母乳バンク協会は、医学的に必要な赤ちゃんは経済力を問わず誰でもドナーミルクがもらえるようにと無償で母乳を送り、一定量の母乳を送っている病院からもらう契約料のみを財源としてきた。しかし、支払ってくれる病院は国立成育医療研究センター、聖隷浜松病院などの先進的な病院のみで、なかなか数が増えない。

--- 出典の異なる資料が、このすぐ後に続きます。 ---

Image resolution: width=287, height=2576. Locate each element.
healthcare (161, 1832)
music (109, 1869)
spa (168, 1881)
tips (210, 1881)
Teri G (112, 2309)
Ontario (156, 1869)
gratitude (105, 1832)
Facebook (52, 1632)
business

ピジョン経営戦略本部の手塚麻耶さんは「先進国の中で日本の早産児だけがドナーミルクをほとんどもらえていない実情を知って、われわれは動くべきだと判断した」と言う。「社会貢献事業としてふさわしいもの。今は目先の利益だけを追求するようでは社会から評価されず、優秀な若者たちにも選ばれない時代だと思う」。

その母乳バンクの現状はどうなっているのか。

現在、国内唯一の「母乳バンク(東京・江東区)」を訪ねた。

母乳バンクは、日本母乳バンク協会代表理事で昭和大学小児科学教授の水野克己さんが、昭和大学江東豊洲病院の一室に設けた。ドナーや受け手の条件、母乳の処理方法などは、北米・イギリスなどの例を参考にして、国際的に見てもとくに厳しい基準を定めた。